Mi sitio era en el segundo banco al lado de dos muchachos muy pobres pero muy limpios. Los dos eran grandes amigos míos, y todos los días les llevaba terrones de azúcar o granos de café que les gustaban mucho... Ellos a cambio de esto me traían frutas verdes que en casa no me dejaban comer y me hacían tarricos con remolachas y faroles calados de estrellas y cometas con los melones que quitaban en las huertas... [...]

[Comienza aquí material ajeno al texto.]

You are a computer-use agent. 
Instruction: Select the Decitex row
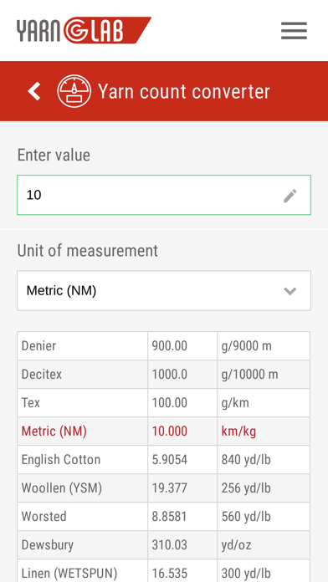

Al lado estaba la escuela de niñas y muchas veces cuando en la clase reinaban el silencio por estar todos escribiendo se oía cantar a las niñas con voces muy suaves y finas y entonces toda la habitación se llenaba de cuchicheos y de risitas mal reprimidas [...]
Federico García Lorca
“Ya os lo decía yo cuando tenía treinta y seis años, y os lo repito hoy cuando tengo setenta : enseñar es ante todo aprender. En este sentido no hay pedagogía. El mejor frente para aprender no son los libros, sino el aire del mercado, del campo, del pueblo, de la gran escuela de la vida espontánea y libre”.
Miguel de Unamuno
Discurso de apertura de curso, 1934.
Universidad de Salamanca
Recuerdo infantil
Una tarde parda y fría
de invierno. Los colegiales
estudian. Monotonía
de lluvia tras los cristales.
Es la clase. En un cartel
se representa a Caín
fugitivo, y muerto Abel,
junto a una mancha carmín.
Con timbre sonoro y hueco
truena el maestro, un anciano
mal vestido, enjuto y seco,
que lleva un libro en la mano.
Y todo un coro infantil
va cantando la lección:
mil veces ciento, cien mil,
mil veces mil, un millón.
Una tarde parda y fría
de Invierno. Los colegiales
estudian. Monotonía
de la lluvia en los cristales.
Antonio Machado
Combatíamos, a veces, en el gran galpón cerrado, con bellotas de encina. Nadie que no la haya recibido sabe lo que duele un bellotazo. Antes de llegar al liceo nos llenábamos los bolsillos de armamentos.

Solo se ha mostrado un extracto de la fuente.